As the new Prime Minister left New York following her first international visit as the resident of No. 10, much attention was (rightly) paid to the UK-US approach to the war in Ukraine, the ongoing inflationary and supply-chain crises striking the global economy, and the prospects of a trade deal between the two Anglophonic allies. Less attention was paid to a crucial matter of difference between President Biden and Prime Minister Truss: the Northern Ireland Protocol. 

Biden has been firm in his stance on Northern Ireland: he views the integrity of the Belfast Agreement and the peace process as a bipartisan issue of high symbolic and practical importance, and he disagrees strongly with the Truss administration in their unilateral approach to the Protocol. It is true that the Protocol Bill has ruffled feathers, even within the Conservative Party, but Truss is sticking to her guns: for her, a border separating Great Britain from Northern Ireland is unacceptable, and it is the EU that, through sheer hard-headedness, has forced her to take actionon her own terms. 

Which side is right? The problem is that both have a compelling argument: wherever the Irish border is drawn, whether on the island of Ireland (between North and South) or in the Irish Sea (between GB and NI), neither the Unionist nor the Republican populations will be satisfied. There is, of course, a strong need to preserve the fragile peace brought about by the Good Friday Agreement, and the legacy of David Trimble and John Hume must be acknowledged and respected. Only a Northern Ireland governed through consensus, bipartisanship, and compromise can possibly succeed.  

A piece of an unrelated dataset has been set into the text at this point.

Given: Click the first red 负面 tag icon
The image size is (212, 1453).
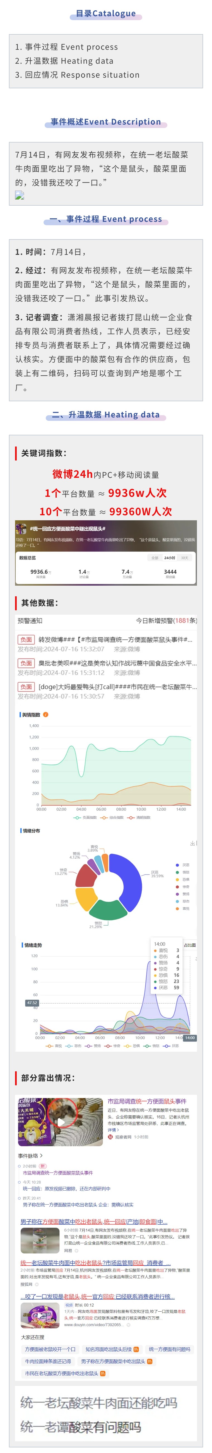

And yet, it is also clear that the Protocol does not function in its current form. Waiting lists are unsustainable, tariffs are unreasonable and tensions within hardliner communities in Ulster are flaring up. The DUP, unwilling to take defeat lying down, will continue to refuse to form an Executive with Sinn Féin so long as they believe they have the political and social capital to do so. It’s clear, however, they have lost the powerful position they held under Theresa May’s supply and confidence arrangement, and they’re unable to shake off their past support for the Protocol, which lingers like a shameful memory and compromises their current stance that the Protocol is an unacceptable threat to the existence of Northern Ireland.

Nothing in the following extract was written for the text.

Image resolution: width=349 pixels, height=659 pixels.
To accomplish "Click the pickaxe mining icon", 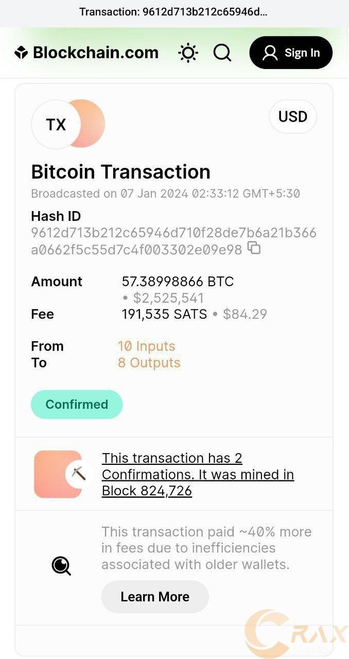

Amid all of this are the facts on the ground in Northern Ireland: this is a country pushed into a Brexit it voted against and now held on a cliff edge by a Protocol that it largely supports keeping, and a Government which negotiated the agreement in the first place. For many Unionists and Republicans (and especially the business community), the question is not what should replace the Protocol, but how the Protocol should be built upon: queues shortened, paperwork simplified and capitalizing upon access to both EU and UK internal markets. Many in NI are more concerned with the heating bill than the border, and questions of constitutionality and Irish unification are too far in the distance to deal with right now.

This picture is further complicated by the realpolitik of the new Prime Minister, a libertarian Thatcherite with a desire and need to portray strength to her Party and loyalty to the Unionist community. Her budget was radical and uncompromising in its ideological vision of low taxes and high growth, and she will seek to recreate this same approach in her foreign policy. Truss’ Protocol Bill is a double whammy – an attempt to shore up support in the Eurosceptic right wing of the Conservative Party by sticking it to the EU, while attempting to gather the Unionist community behind her as another band of support. 

Yet she is all too keenly aware that multilateral cooperation and action is needed, now more than ever, on a variety of complex and contentious topics, from the defence and security of the Eurozone to climate change to taxation and innovation. Despite leaving the EU in 2020, the United Kingdom is just as dependent on the EU (and vice versa) as it was in 2016, even if it is more independent – war in modern Europe has only emphasised that fact. Trade with other continents may be seriously compromised by the Protocol Bill, and prospective trading partners like the USA, India and Canada will be watching closely. In the end, Prime Minister Truss and her ideals may have to deal with her most brutal opponent yet: reality. The question is who will fold first: Truss the idealist, or Truss the pragmatist?